Mercer Wealth, which globally has $160 billion in AUM, plans to boost its AUM in the region to $2-$3bn in the next 2-3 years from the present $1bn, said Yasir AbuShaban, a Dubai-based principal with Mercer Wealth.

Within the next two to three years, we are looking at reaching $2 to $3 billion as a conservative estimate and we do see an opportunity to do so,” said Mr AbuShaban.

Mercer does not directly make investments, but allocates clients’ money they have discretion to, to professional asset managers. They also provide advice to clients.

“We have buying power. We can negotiate on their (client’s) behalf with asset managers to provide them lower fees than they otherwise would have to get on their own,” he added.

Mercer Wealth’s clients include sovereign wealth funds, family offices, and insurance companies among others.

From its office in Dubai, Mercer also looks after Africa, India and Turkey, where they also see opportunity for growth.

Wealth creation in Middle East and Africa (MEA) grew 8.5 per cent to $8.1 trillion last year from $7.5tn in 2015, higher than last year’s global average of 6 per cent and the second-highest growth in a region after Asia-Pacific which grew 9.9 per cent, according to consultancy Boston Consulting Group (BCG). In the region, where wealth grew just 1.9 per cent in 2015 compared with 2014, a pickup in oil prices has helped in wealth generation.
_ _ _ _ _
Instructions =
a - Answer these about the Mercer Wealth article:
(i) How much does Mercer Wealth have in AUM globally?
(ii) Which areas does Mercer also look after from its Dubai office?
(iii) By what percent did wealth creation in the Middle East and Africa grow last year, according to BCG?
b - Write a continuation of the Mercer Wealth article, picking up right after its final sentence.
The data after this article isn't needed for anything here.

Data supplied =
_ _ _ _ _
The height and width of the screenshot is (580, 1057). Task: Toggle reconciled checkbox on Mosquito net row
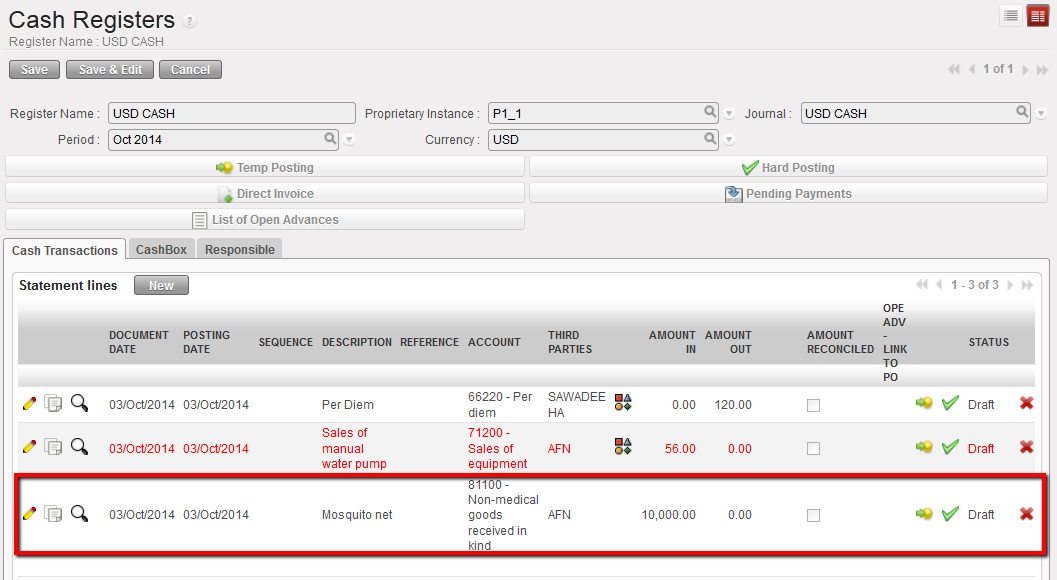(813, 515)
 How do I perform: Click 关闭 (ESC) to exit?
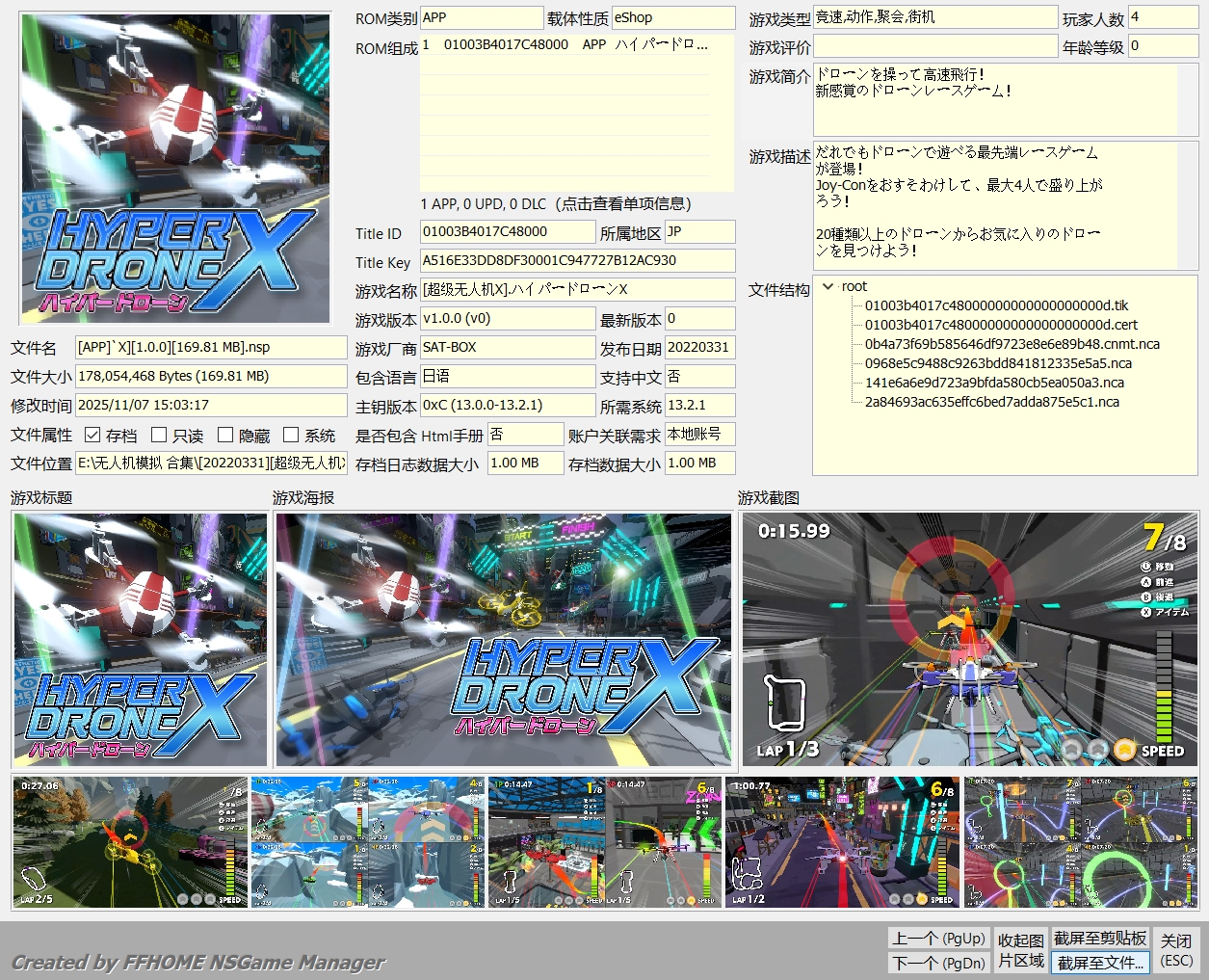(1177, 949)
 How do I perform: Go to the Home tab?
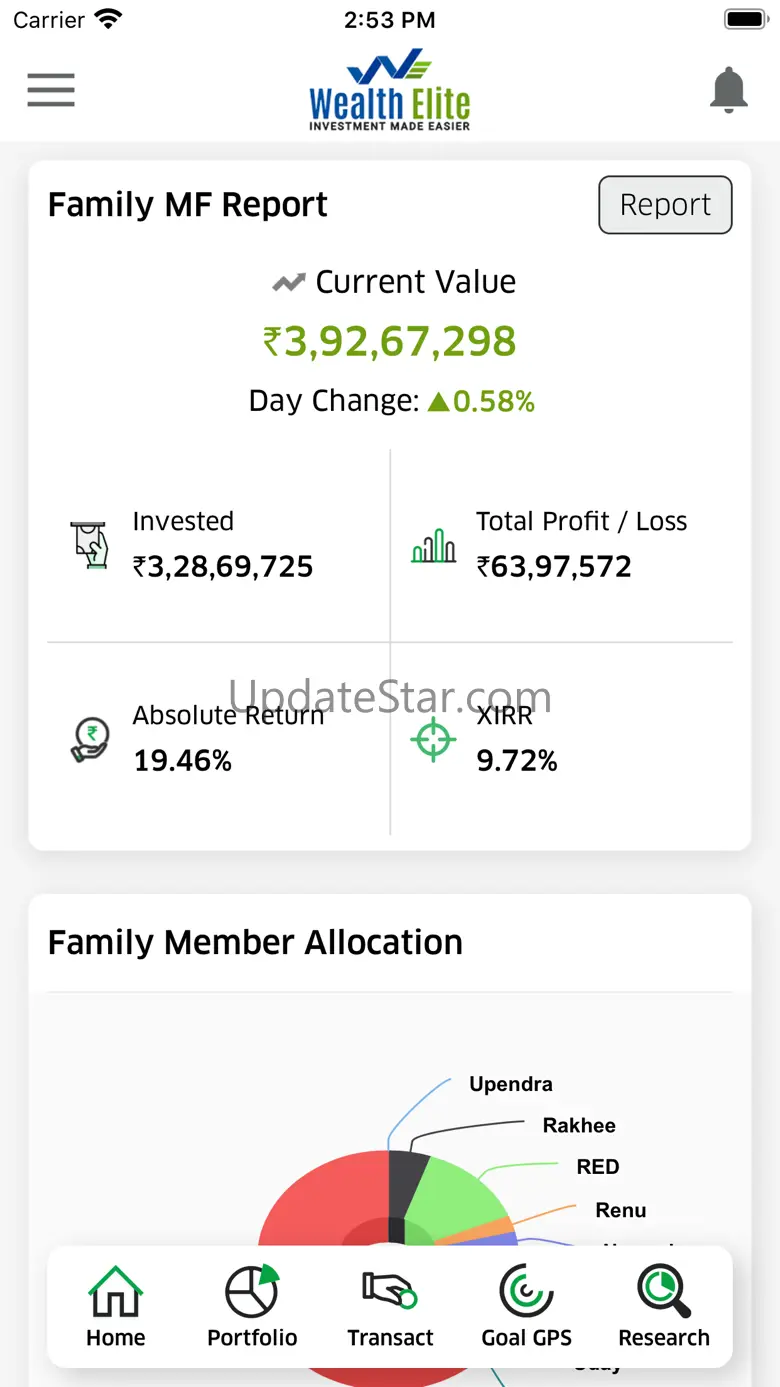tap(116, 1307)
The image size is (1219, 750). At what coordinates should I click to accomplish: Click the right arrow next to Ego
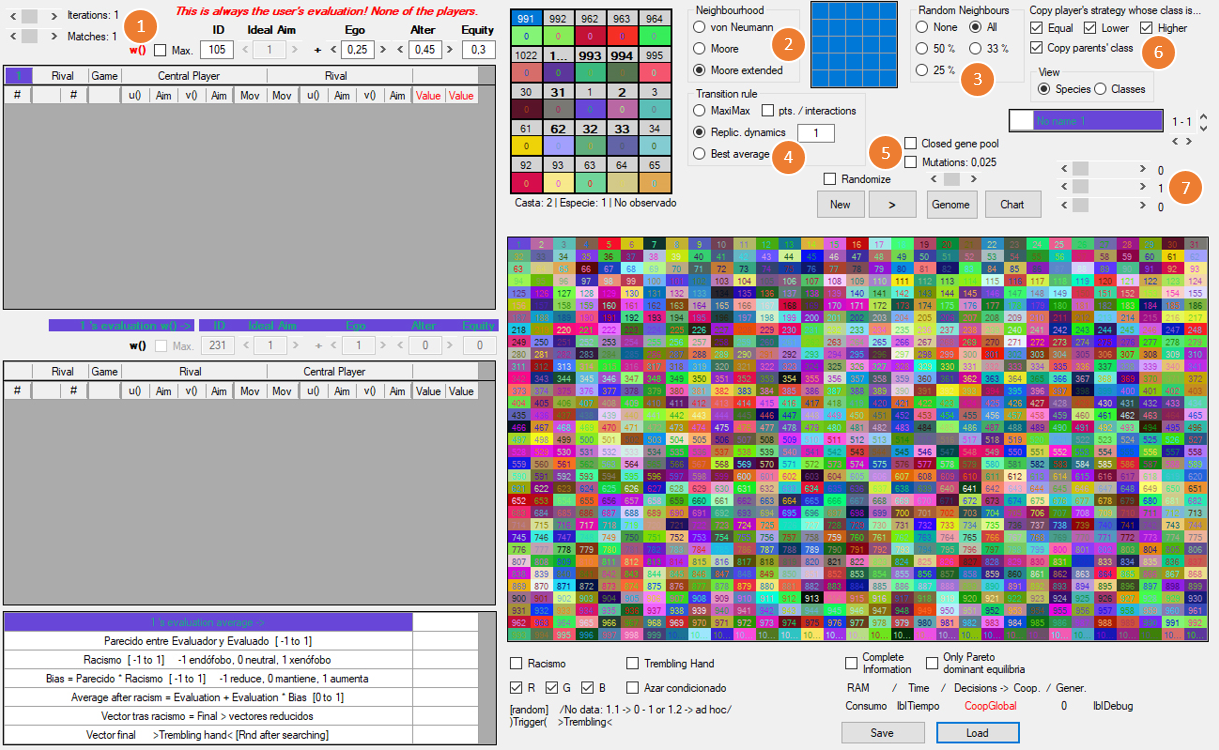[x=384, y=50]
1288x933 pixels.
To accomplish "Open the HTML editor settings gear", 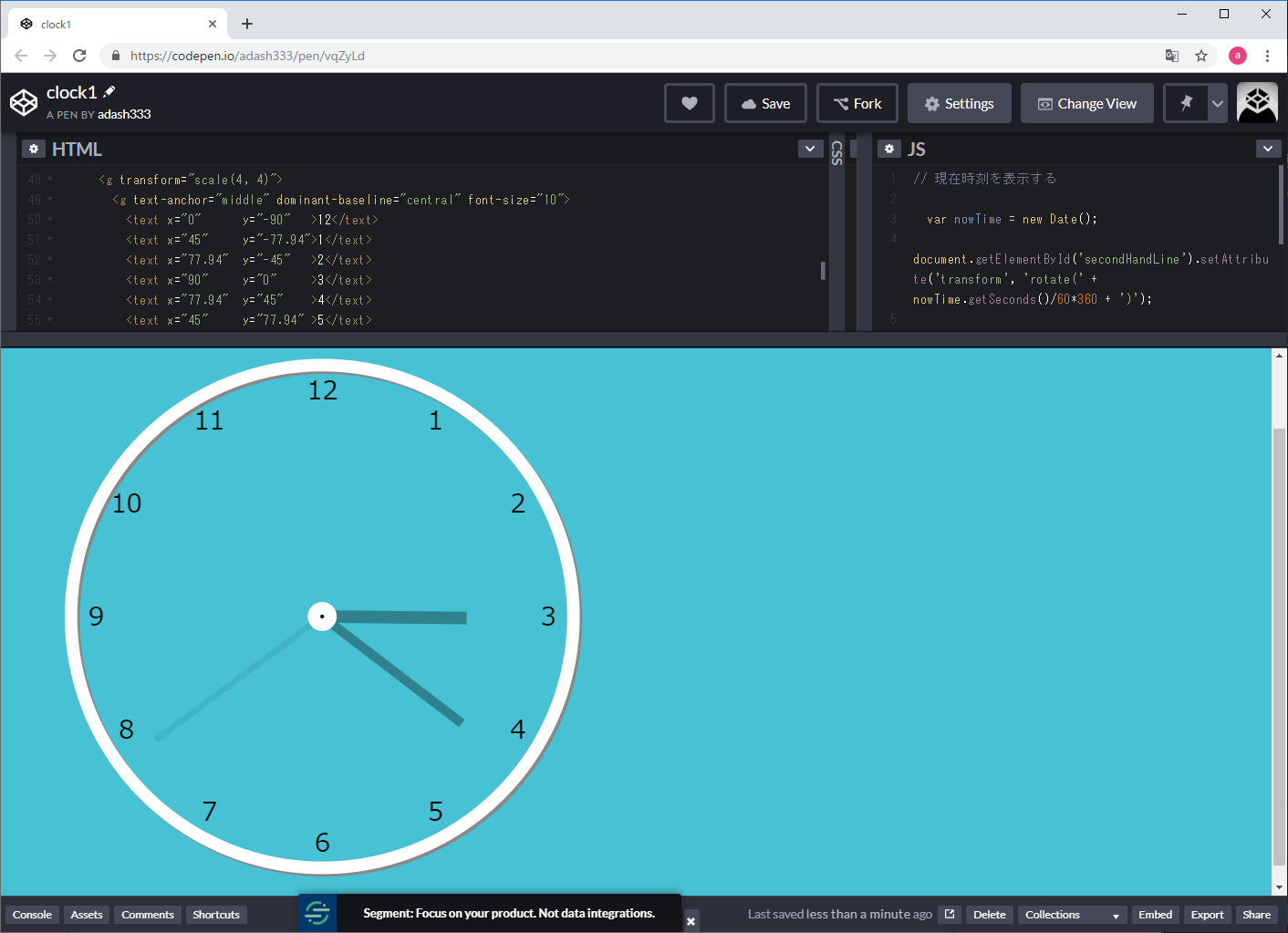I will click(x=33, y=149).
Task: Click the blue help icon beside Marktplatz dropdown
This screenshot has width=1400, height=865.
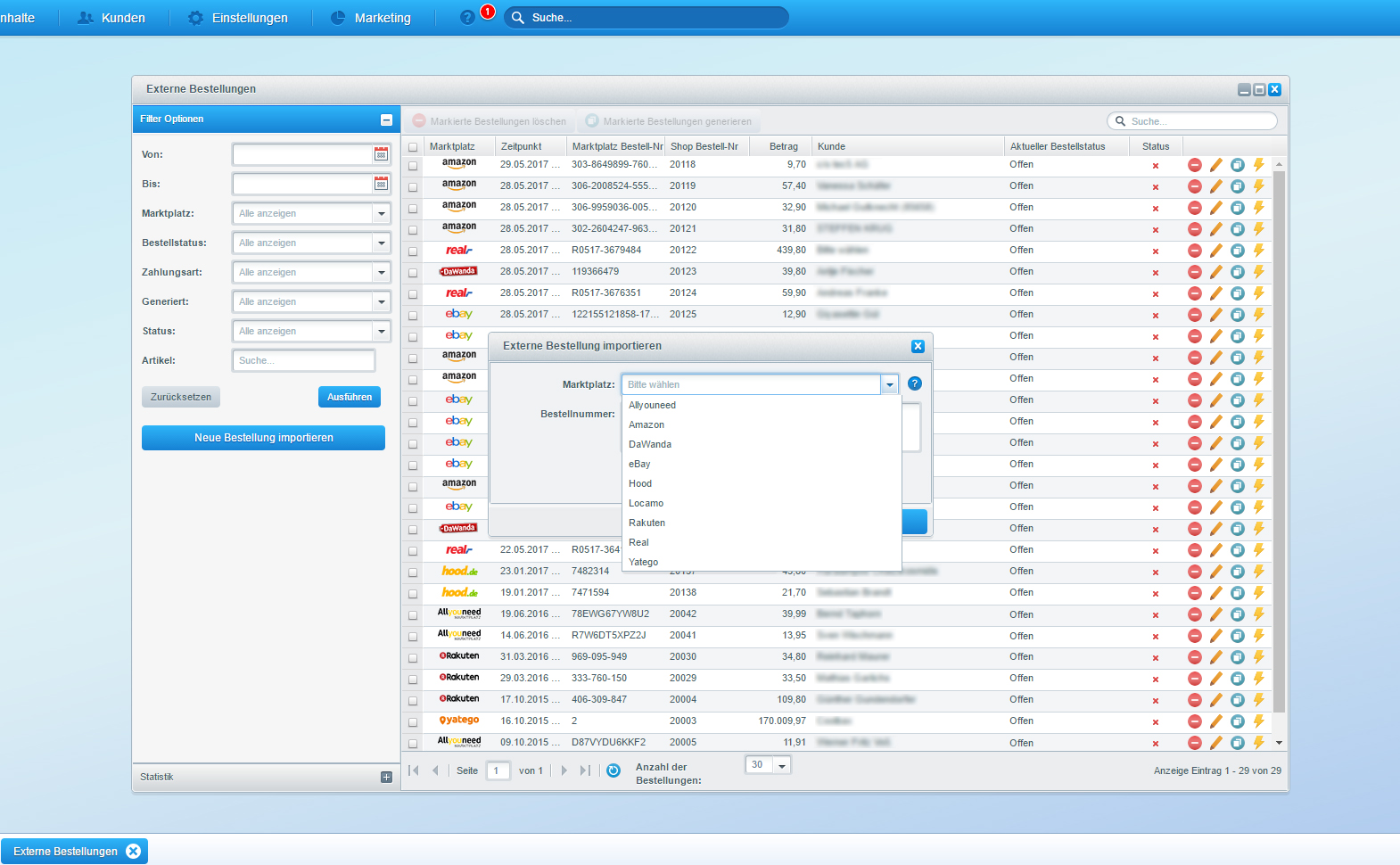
_ _ _ _ _
Expected responses =
a -
(i) $160 billion
(ii) Africa, India and Turkey
(iii) 8.5 percent

b -
BCG is forecasting MEA wealth will rise to $12tn by 2021, growing at an annual average of 8 per cent.

Drivers of wealth generation in the region will be split evenly between new wealth creation and growth of performance of existing assets, according to BCG.

Another general trend in the region is clients’ looking for a comprehensive approach to investing, according to Mr AbuShaban.

“Institutional investors or some of the families are seeing a slowdown in the available capital they have to invest and in that sense they are looking at optimizing the way they manage their portfolios and making sure they are not investing haphazardly and different parts of their investment are working together,” said Mr AbuShaban.

Some clients also have a higher appetite for risk, given the low interest-rate environment that does not provide enough yield for some institutional investors. These clients are keen to invest in illiquid assets, such as private equity and infrastructure.

“What we have seen is a desire for higher returns in what has been a low-return environment specifically in various fixed income or bonds,” he said.

“In this environment, we have seen a de facto increase in the risk that clients are taking in things like illiquid investments, private equity investments, infrastructure and private debt, those kind of investments were higher illiquidity results in incrementally higher returns.”

The Abu Dhabi Investment Authority, one of the largest sovereign wealth funds, said in its 2016 report that has gradually increased its exposure in direct private equity and private credit transactions, mainly in Asian markets and especially in China and India. The authority’s private equity department focused on structured equities owing to “their defensive characteristics.”